Whatever their reason may be, replying to someone's texts this late is never a good sign. The late repliers will do anything before they answer your texts. Sometimes, they just ignore your messages and leave you wondering about their response.
We don't ask for the replies to be instant - right at the second of sending our text. But, it gets on our nerves when we are left for hours, even days, without a reply. It's just a text!
3) The Audio Sender
Sending an audio message is a great feature that all devices have. For example, it is perfect for getting back to people when you are driving, and you cannot type and risk your life.
However, messaging is meant for sending messages, not audio! One of the worst texting stereotypes is when a person keeps replying to your texts with audio clips. Nobody likes the process. Audio clips take a long time to record and listen to, especially if talking about something important.
Sending an audio clip of a simple sentence is fine, but when it turns into a minute-long monologue - there is simply no time!
4) The Photographer
Capturing the moment and sharing it with the person you are texting is great for many reasons. Sometimes the situation just can't be described in words, like when you visit a beautiful place in nature and want to tell about your experience to the person you are texting. In this case, it is much easier to take a photo or a video and send it to them.
It is all fun and games until the person you are texting becomes a full-fledged photograph, replying to your texts almost exclusively with photos. Most of these photos don't even make sense, either.
More often than not, they are just low-quality, shaken pictures of their face with a caption that THEY TYPE. If you were going to type your answer on a photo and then send it, why not just reply with the text straightaway?
Receiving and opening photos and videos time and time again is not efficient. They take too much time - taking away the best texting quality, making the photograph a texting stereotype none of us like.
5) The Misspeller
Texting is relatively easy until the person you are texting replies back with a message you cannot make out. It is common for a slight misspell to slip out while texting - after all, we type so quickly that it is genuinely remarkable how used to it our fingers and brains become. But, nobody likes a message that is full of spelling errors.

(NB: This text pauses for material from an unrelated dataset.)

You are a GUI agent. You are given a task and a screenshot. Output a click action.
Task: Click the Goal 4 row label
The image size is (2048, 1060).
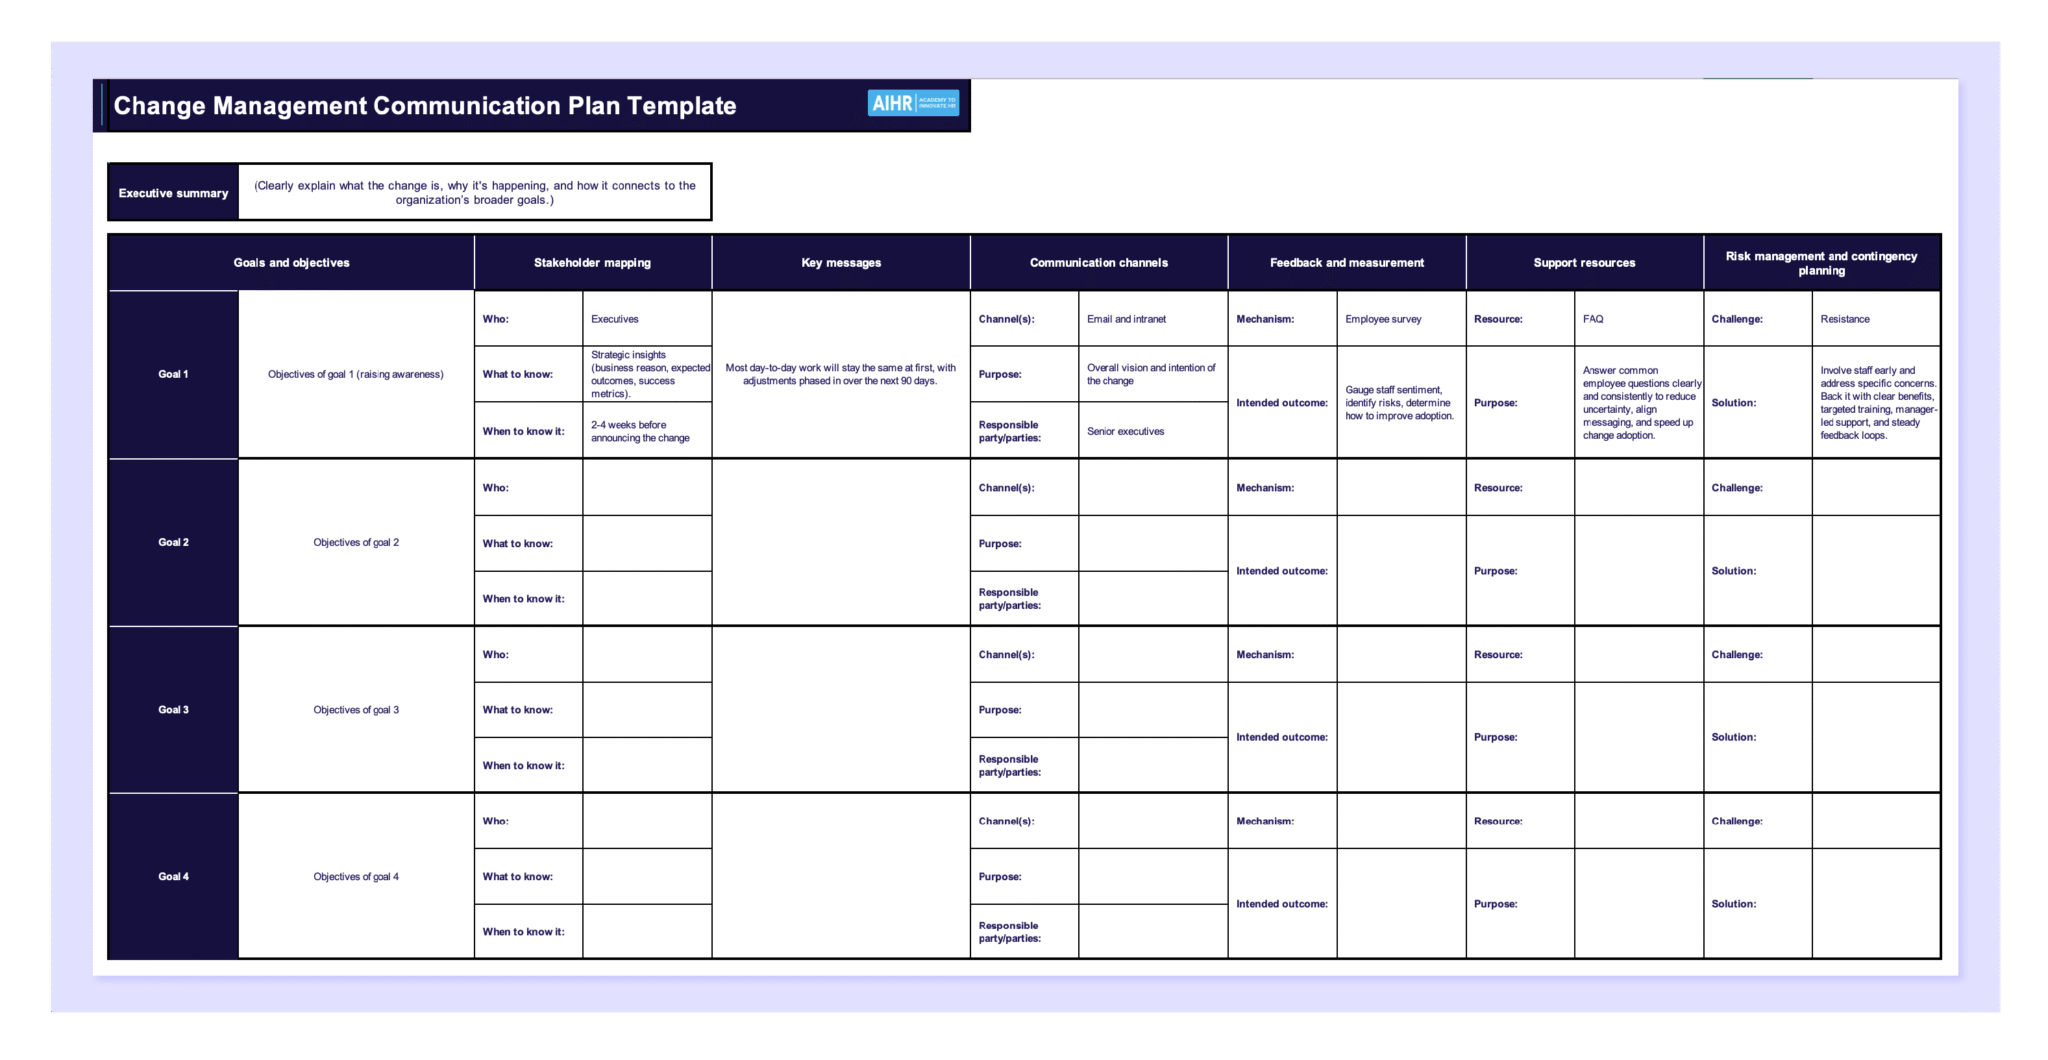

The misspeller is probably the most common of the texting stereotypes we hate. Its effects may be different because different people make different kinds of mistakes while typing. Yes, it is not precisely eye-pleasing to see a grammatical or a spelling error in a text, but it becomes super annoying when it turns to complete nonsense that even autocorrect cannot fix.
6) The Meme Enthusiast
Memes have taken the world by storm in the early 2010s. We can find them everywhere on our social media, and more often than not, we smirk at them and scroll away. Sometimes, however, when we like a particular meme, we want to share it with our friends, just like anything else that catches our attention.
But some people cannot stop! We all have a friend who is a meme enthusiast - someone that keeps sending us memes no matter our reaction. Yes, we might text them a laughing emoji back the first couple of times, but over time we tend to ignore their messages and don't even react to them anymore. Just like everything else on this list, if you do it every once in a while, it's OK to deal with, but when it becomes your sole texting habit, then you become a texting stereotype we all hate.
7) The Abbreviator
The abbreviator is another common texting stereotype. While shortening common phrases and expressions is helpful, sometimes, texting a friend who contracts all of their texts into a 3-4 letter word can make us frustrated.
Even though it is a phenomenon found mostly in younger generation texters, using texting abbreviations has become something all of us do now and then.
Using these abbreviations saves time, sure, but when someone types a whole paragraph full of them, you can quickly get confused and misunderstand the meaning. And, admitting that you don't understand some of them can make you seem uncool and as someone who does not keep up with the latest trends when in reality you just want to find out what the abbreviator is saying.
So, how many of these texting stereotypes are you guilty of?